[A block of data]
○ ○ ○

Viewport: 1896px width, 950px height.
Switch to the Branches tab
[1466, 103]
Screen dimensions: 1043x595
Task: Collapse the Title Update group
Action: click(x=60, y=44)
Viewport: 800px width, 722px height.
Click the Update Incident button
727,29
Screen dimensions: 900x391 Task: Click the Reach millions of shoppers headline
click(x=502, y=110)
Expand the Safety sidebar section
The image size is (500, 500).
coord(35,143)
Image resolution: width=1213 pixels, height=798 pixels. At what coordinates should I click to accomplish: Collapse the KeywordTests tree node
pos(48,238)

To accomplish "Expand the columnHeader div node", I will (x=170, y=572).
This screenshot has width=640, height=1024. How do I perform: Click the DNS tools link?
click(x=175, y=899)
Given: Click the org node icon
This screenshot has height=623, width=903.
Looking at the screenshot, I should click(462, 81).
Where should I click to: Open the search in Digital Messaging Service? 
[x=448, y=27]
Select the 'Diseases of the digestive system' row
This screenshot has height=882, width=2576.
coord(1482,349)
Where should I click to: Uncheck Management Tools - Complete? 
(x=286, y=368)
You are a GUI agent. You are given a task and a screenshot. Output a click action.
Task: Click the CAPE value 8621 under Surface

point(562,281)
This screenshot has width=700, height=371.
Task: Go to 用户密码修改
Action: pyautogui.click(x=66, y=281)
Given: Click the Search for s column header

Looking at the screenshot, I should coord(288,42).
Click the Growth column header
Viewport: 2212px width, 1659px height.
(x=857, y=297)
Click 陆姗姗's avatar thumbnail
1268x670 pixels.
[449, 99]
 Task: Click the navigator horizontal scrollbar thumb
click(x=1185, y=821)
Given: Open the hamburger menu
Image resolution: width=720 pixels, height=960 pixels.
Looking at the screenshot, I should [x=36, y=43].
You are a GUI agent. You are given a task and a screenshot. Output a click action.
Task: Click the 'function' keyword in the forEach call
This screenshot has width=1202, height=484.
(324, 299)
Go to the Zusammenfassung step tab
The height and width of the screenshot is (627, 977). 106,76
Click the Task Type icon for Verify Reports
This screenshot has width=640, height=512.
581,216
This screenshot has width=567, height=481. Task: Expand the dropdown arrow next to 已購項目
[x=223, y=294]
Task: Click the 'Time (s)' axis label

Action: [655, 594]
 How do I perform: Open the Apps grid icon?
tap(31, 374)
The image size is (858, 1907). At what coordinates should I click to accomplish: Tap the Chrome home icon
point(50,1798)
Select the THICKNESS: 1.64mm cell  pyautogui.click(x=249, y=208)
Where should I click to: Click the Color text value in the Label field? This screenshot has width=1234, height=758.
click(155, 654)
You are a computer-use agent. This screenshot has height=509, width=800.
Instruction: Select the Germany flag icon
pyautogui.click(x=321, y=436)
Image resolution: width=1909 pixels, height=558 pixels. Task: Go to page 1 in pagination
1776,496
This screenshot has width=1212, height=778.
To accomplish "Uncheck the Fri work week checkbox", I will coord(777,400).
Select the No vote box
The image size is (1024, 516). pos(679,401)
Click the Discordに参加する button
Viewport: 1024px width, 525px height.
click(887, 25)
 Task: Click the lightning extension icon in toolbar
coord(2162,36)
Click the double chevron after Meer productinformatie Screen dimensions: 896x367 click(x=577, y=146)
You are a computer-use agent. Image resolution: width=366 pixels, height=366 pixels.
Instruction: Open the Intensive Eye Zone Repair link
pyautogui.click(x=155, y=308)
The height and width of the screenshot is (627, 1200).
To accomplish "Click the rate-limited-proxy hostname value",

○ ○ ○

● **Problem statement**
Reproduce the items starting at the line containing "Task: Click the 'Time (s)' axis label" and ending at the end of the items, changing "Germany" to "France" and leaving everything else as it stands.

● **Expected answer**
Task: Click the 'Time (s)' axis label

Action: [655, 594]
 How do I perform: Open the Apps grid icon?
tap(31, 374)
The image size is (858, 1907). At what coordinates should I click to accomplish: Tap the Chrome home icon
point(50,1798)
Select the THICKNESS: 1.64mm cell  pyautogui.click(x=249, y=208)
Where should I click to: Click the Color text value in the Label field? This screenshot has width=1234, height=758.
click(155, 654)
You are a computer-use agent. This screenshot has height=509, width=800.
Instruction: Select the France flag icon
pyautogui.click(x=321, y=436)
Image resolution: width=1909 pixels, height=558 pixels. Task: Go to page 1 in pagination
1776,496
This screenshot has width=1212, height=778.
To accomplish "Uncheck the Fri work week checkbox", I will coord(777,400).
Select the No vote box
The image size is (1024, 516). pos(679,401)
Click the Discordに参加する button
Viewport: 1024px width, 525px height.
click(887, 25)
 Task: Click the lightning extension icon in toolbar
coord(2162,36)
Click the double chevron after Meer productinformatie Screen dimensions: 896x367 click(x=577, y=146)
You are a computer-use agent. Image resolution: width=366 pixels, height=366 pixels.
Instruction: Open the Intensive Eye Zone Repair link
pyautogui.click(x=155, y=308)
The height and width of the screenshot is (627, 1200).
To accomplish "Click the rate-limited-proxy hostname value",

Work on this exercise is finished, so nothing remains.